Collected data entries
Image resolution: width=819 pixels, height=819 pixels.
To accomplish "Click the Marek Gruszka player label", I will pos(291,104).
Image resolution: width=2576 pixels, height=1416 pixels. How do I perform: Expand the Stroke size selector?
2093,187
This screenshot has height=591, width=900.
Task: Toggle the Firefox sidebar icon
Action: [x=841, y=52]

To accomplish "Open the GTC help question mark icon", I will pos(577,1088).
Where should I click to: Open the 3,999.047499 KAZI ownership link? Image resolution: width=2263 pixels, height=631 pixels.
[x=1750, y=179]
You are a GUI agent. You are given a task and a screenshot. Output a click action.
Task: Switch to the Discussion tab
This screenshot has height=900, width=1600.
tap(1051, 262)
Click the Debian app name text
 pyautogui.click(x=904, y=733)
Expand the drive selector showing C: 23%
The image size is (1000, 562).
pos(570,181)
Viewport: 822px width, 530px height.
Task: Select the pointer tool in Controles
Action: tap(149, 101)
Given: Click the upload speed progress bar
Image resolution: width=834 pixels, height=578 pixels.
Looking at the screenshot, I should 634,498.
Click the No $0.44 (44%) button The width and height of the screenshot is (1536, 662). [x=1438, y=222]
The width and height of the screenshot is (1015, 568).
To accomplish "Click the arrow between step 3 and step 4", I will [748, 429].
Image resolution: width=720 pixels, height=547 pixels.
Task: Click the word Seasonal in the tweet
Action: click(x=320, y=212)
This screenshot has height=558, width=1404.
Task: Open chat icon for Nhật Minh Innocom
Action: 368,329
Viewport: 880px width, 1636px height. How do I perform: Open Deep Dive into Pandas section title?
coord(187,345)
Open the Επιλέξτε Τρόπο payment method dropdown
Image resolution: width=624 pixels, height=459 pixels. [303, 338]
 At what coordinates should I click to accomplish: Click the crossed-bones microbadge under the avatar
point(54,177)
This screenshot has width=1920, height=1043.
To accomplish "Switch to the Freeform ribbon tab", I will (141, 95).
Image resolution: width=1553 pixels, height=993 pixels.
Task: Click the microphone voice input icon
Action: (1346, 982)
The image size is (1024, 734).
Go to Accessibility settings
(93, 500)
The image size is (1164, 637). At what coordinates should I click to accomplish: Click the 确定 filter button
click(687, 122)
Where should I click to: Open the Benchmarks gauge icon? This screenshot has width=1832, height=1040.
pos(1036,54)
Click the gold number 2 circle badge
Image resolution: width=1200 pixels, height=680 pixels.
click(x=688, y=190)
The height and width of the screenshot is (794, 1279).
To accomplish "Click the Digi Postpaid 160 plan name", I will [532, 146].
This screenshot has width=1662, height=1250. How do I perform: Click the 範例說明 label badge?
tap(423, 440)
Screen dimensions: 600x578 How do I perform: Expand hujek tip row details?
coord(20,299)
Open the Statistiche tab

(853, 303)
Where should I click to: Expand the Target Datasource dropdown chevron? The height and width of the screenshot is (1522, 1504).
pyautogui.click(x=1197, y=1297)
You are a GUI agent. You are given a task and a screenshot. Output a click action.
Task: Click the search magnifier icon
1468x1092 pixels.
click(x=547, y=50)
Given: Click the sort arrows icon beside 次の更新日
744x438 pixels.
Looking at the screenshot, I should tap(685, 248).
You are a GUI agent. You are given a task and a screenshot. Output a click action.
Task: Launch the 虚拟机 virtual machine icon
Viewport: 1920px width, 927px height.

◆ **EXERCISE DIRECTIONS**
Each of the entries must be written out again exactly.

◆ **COMPLETED EXERCISE**
Image resolution: width=819 pixels, height=819 pixels.
To accomplish "Click the Marek Gruszka player label", I will pos(291,104).
Image resolution: width=2576 pixels, height=1416 pixels. How do I perform: Expand the Stroke size selector?
2093,187
This screenshot has height=591, width=900.
Task: Toggle the Firefox sidebar icon
Action: [x=841, y=52]

To accomplish "Open the GTC help question mark icon", I will pos(577,1088).
Where should I click to: Open the 3,999.047499 KAZI ownership link? Image resolution: width=2263 pixels, height=631 pixels.
[x=1750, y=179]
You are a GUI agent. You are given a task and a screenshot. Output a click action.
Task: Switch to the Discussion tab
This screenshot has height=900, width=1600.
tap(1051, 262)
Click the Debian app name text
 pyautogui.click(x=904, y=733)
Expand the drive selector showing C: 23%
The image size is (1000, 562).
pos(570,181)
Viewport: 822px width, 530px height.
Task: Select the pointer tool in Controles
Action: tap(149, 101)
Given: Click the upload speed progress bar
Image resolution: width=834 pixels, height=578 pixels.
Looking at the screenshot, I should 634,498.
Click the No $0.44 (44%) button The width and height of the screenshot is (1536, 662). [x=1438, y=222]
The width and height of the screenshot is (1015, 568).
To accomplish "Click the arrow between step 3 and step 4", I will [748, 429].
Image resolution: width=720 pixels, height=547 pixels.
Task: Click the word Seasonal in the tweet
Action: click(x=320, y=212)
This screenshot has height=558, width=1404.
Task: Open chat icon for Nhật Minh Innocom
Action: 368,329
Viewport: 880px width, 1636px height. How do I perform: Open Deep Dive into Pandas section title?
coord(187,345)
Open the Επιλέξτε Τρόπο payment method dropdown
Image resolution: width=624 pixels, height=459 pixels. [303, 338]
 At what coordinates should I click to accomplish: Click the crossed-bones microbadge under the avatar
point(54,177)
This screenshot has width=1920, height=1043.
To accomplish "Switch to the Freeform ribbon tab", I will (141, 95).
Image resolution: width=1553 pixels, height=993 pixels.
Task: Click the microphone voice input icon
Action: (1346, 982)
The image size is (1024, 734).
Go to Accessibility settings
(93, 500)
The image size is (1164, 637). At what coordinates should I click to accomplish: Click the 确定 filter button
click(687, 122)
Where should I click to: Open the Benchmarks gauge icon? This screenshot has width=1832, height=1040.
pos(1036,54)
Click the gold number 2 circle badge
Image resolution: width=1200 pixels, height=680 pixels.
click(x=688, y=190)
The height and width of the screenshot is (794, 1279).
To accomplish "Click the Digi Postpaid 160 plan name", I will [532, 146].
This screenshot has width=1662, height=1250. How do I perform: Click the 範例說明 label badge?
tap(423, 440)
Screen dimensions: 600x578 How do I perform: Expand hujek tip row details?
coord(20,299)
Open the Statistiche tab

(853, 303)
Where should I click to: Expand the Target Datasource dropdown chevron? The height and width of the screenshot is (1522, 1504).
pyautogui.click(x=1197, y=1297)
You are a GUI agent. You are given a task and a screenshot. Output a click action.
Task: Click the search magnifier icon
1468x1092 pixels.
click(x=547, y=50)
Given: Click the sort arrows icon beside 次の更新日
744x438 pixels.
Looking at the screenshot, I should tap(685, 248).
You are a GUI agent. You are given a task and a screenshot. Output a click action.
Task: Launch the 虚拟机 virtual machine icon
Viewport: 1920px width, 927px height.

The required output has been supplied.